Quite often physicians feeling burned out are reluctant to seek help. They worry that seeking mental health help would hurt their career, job status or their professional licensing, and that it “can affect your livelihood and also affect your reputation,” Babineau said.

“They would be afraid to go to anyone for help because it would cause a problem,” she said. “So, what was happening was physicians were just kind of suffering in silence and all of those factors started that really made burnout become a big issue.”

In Virginia, the Medical Society worked with lawmakers to enact legislation preventing disclosure of information about a physician who seeks mental health care to a licensing board. Also playing into the reluctance to seek help is a culture within the medical profession that often keeps doctors, physician assistants and nurses from getting the help they need, Babineau said. Some believe that they can handle the mounting stress on their own or simply tough it out.

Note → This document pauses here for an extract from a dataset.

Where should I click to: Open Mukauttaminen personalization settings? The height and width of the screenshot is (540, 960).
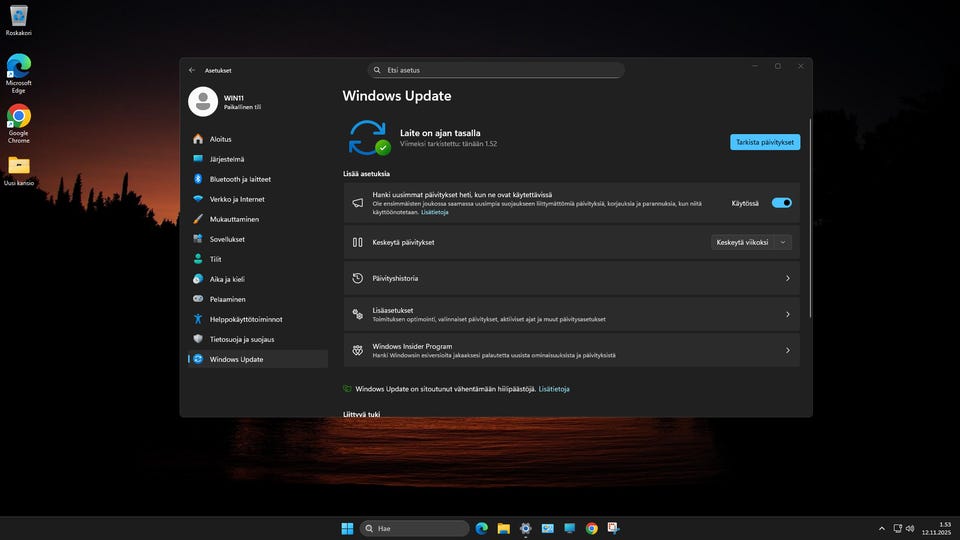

“We have to absolutely admit and are really putting forth a lot of effort to change that culture, that thought that ‘we don’t need help,’” she said. “We sometimes do adopt this culture that is almost dehumanizing. Many people in medicine are working hard to make medicine more humanistic, not just for patients but also for providers.”

Confidential support

A key aspect to the wellness platform is the confidential peer-to-peer counseling. Surveys conducted by VITAL WorkLife Inc., a Minneapolis-based behavioral health consulting practice that focuses on workplace well being, found that doctors tend to not use traditional employee assistance programs. VITAL WorkLife operates SafeHaven through a partnership signed with the Medical Society of Virginia in March 2020.

Professionals who use SafeHaven for coaching or mental health care are speaking confidentially to peers “who understand where you’re coming from,” Babineau said.

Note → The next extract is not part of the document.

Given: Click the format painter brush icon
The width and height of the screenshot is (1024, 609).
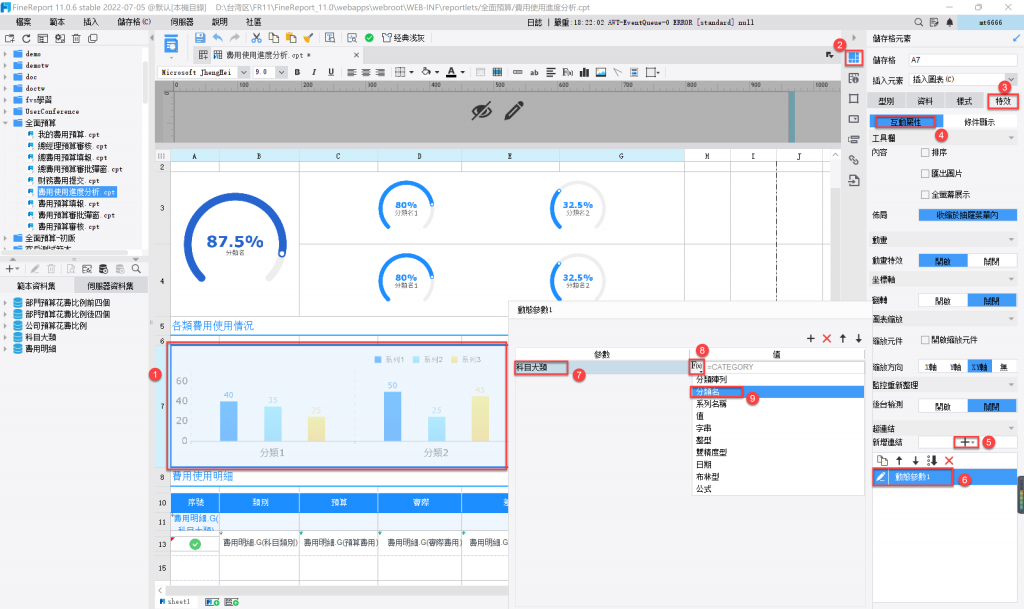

Survey data indicate just 2 percent to 3 percent of doctors will use “even the most robust” available employee assistance program (EAP), “and a lot of that is because maybe they created a ruckus somewhere and were forced to do that,” Babineau said.

Early data since SafeHaven launched a year ago in Virginia show 30 percent to 35 percent of the doctors at participating medical practices have used the well being platform, she said.

The peer-to-peer coaching for medical professionals adds a “very valuable” component beyond a traditional EAP that makes it appealing, according to McFatridge.

“When you’re having a personal issue, not everybody can resonate or relate to it, so it’s important to find folks who can relate and help you through a tough time,” he said.

Michigan is the first market where the Medical Society of Virginia has extended SafeHaven. The Medical Society of Virginia is close to signing similar agreements with peer organizations in Indiana and South Dakota while finalizing an arrangement in Maryland, said Dustin Beekman, director of business development for the Medical Society of Virginia Insurance Agency.

Medical organizations in another six or seven states are interested in adopting the service, he said.

“If we find something of value, we share it,” Beekman said.